* _WORK ORDER_
Look below for the line that contains "Where should I" and the line that contains "This screenshot has", then restate both of them and every line in between, exactly. No picture goes in the copy.

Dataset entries
====

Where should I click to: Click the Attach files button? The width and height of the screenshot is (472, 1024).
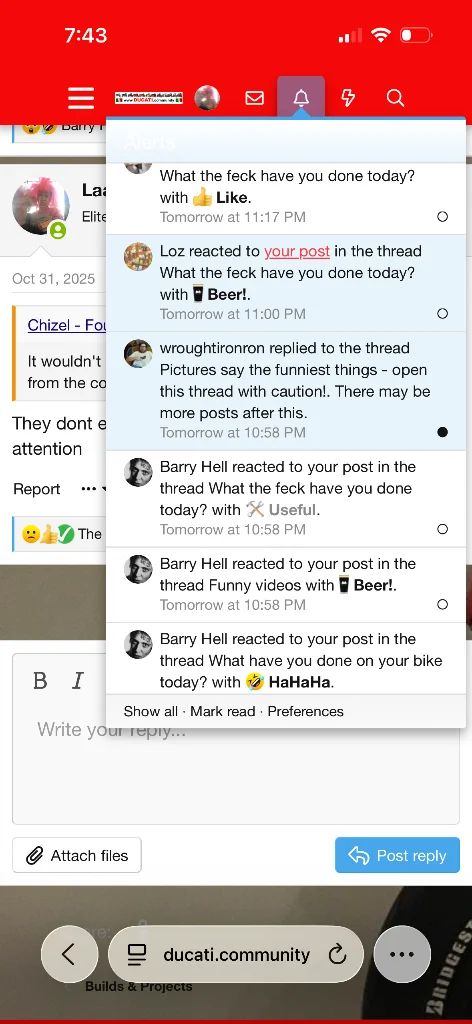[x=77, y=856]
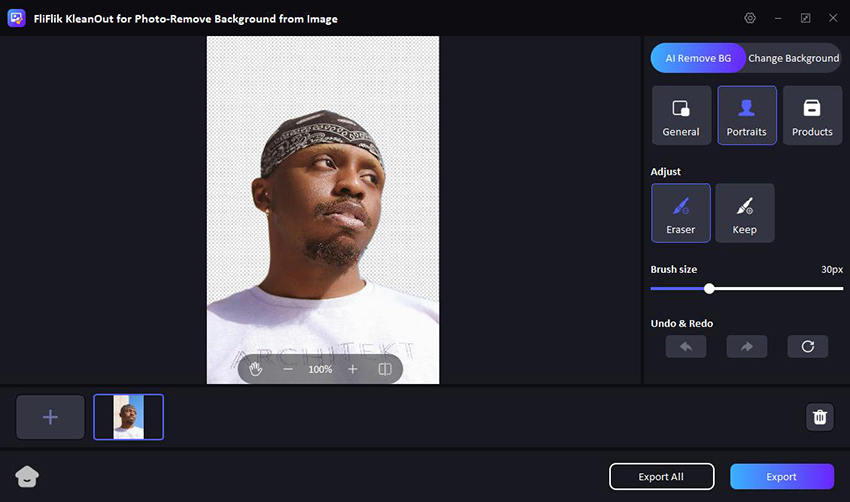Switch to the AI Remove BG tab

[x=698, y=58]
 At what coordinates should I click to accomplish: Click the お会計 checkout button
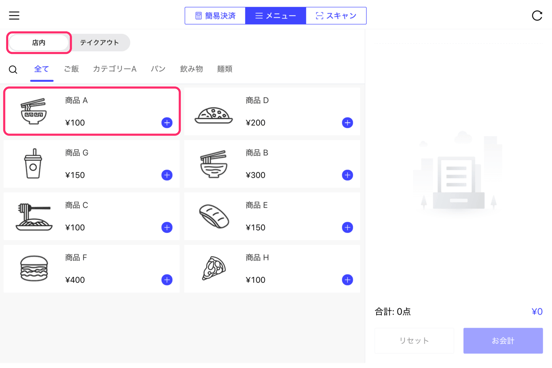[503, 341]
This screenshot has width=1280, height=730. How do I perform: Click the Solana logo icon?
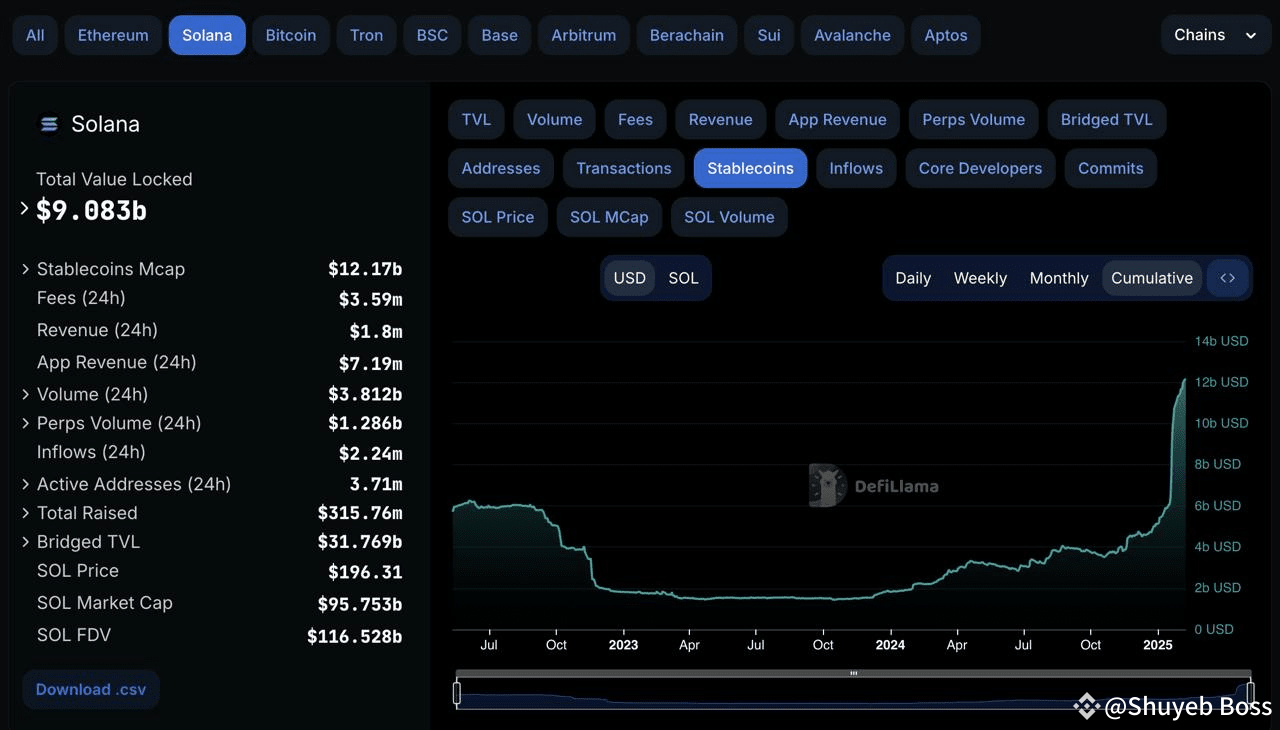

====

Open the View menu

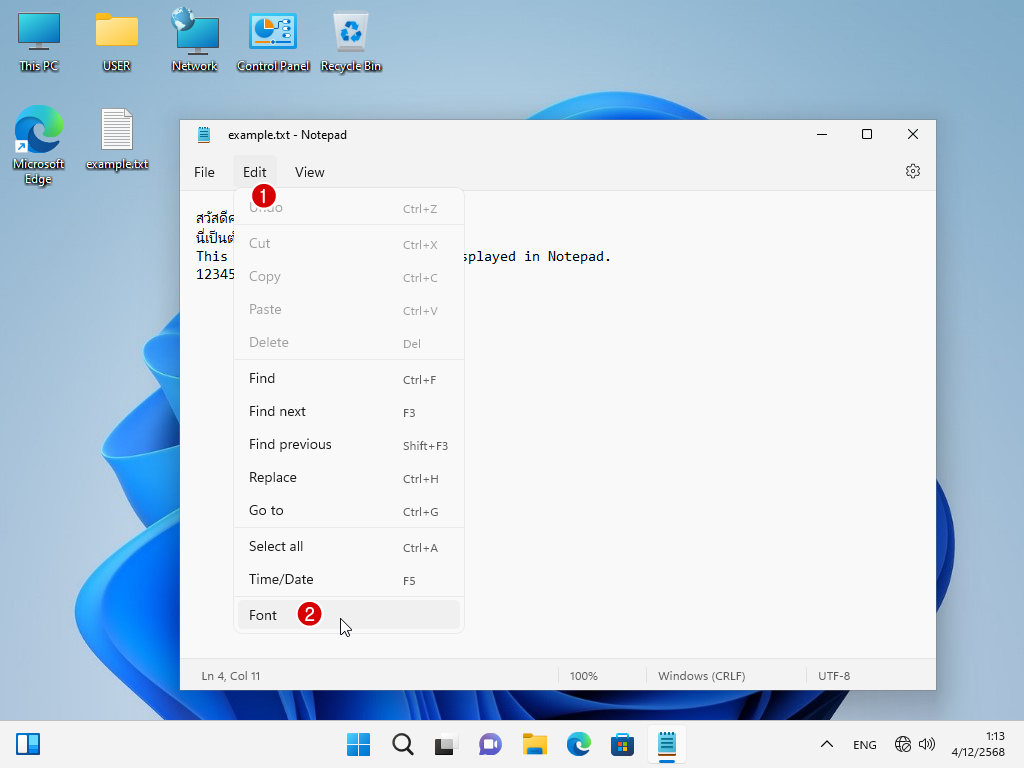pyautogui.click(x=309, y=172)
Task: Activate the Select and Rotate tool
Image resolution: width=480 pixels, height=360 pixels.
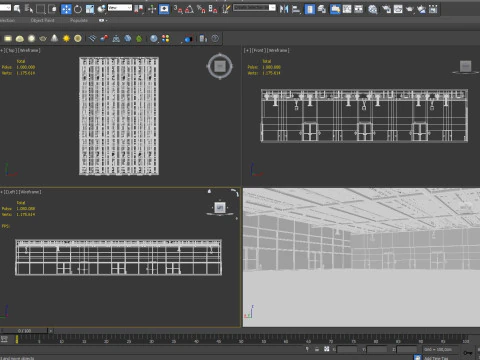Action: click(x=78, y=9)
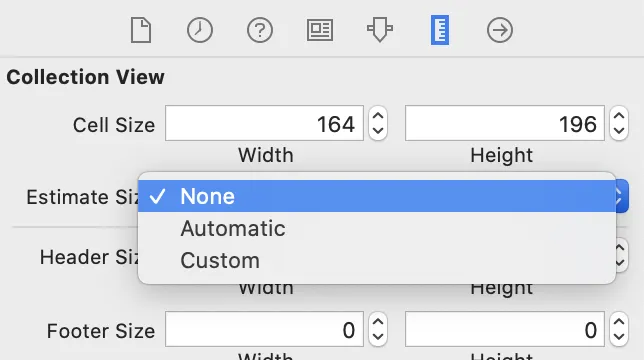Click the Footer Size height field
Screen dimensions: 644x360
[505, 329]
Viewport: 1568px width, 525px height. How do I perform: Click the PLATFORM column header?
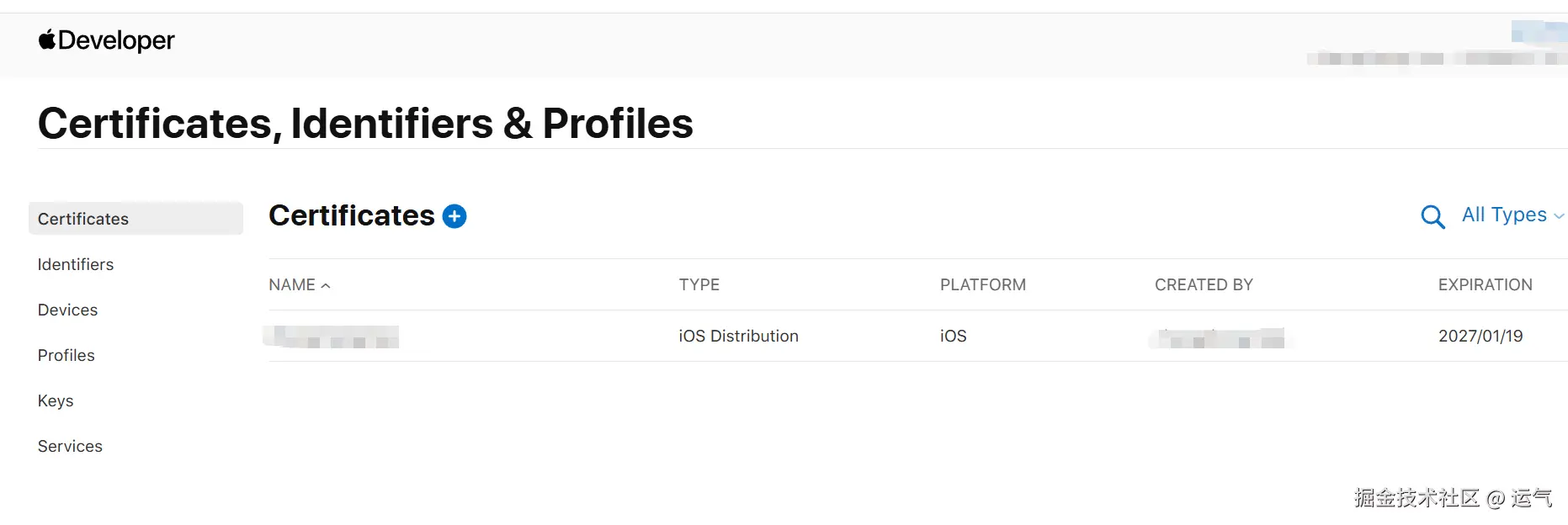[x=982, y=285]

====

* _ANSWER TO THIS EXERCISE_
Where should I click to: Click the Attach files button? The width and height of the screenshot is (472, 1024).
[x=77, y=856]
Switch to the AI Remove BG tab

[x=698, y=58]
 At what coordinates should I click to accomplish: Click the お会計 checkout button
[503, 341]
This screenshot has width=1280, height=730. How do I perform: Click the Solana logo icon?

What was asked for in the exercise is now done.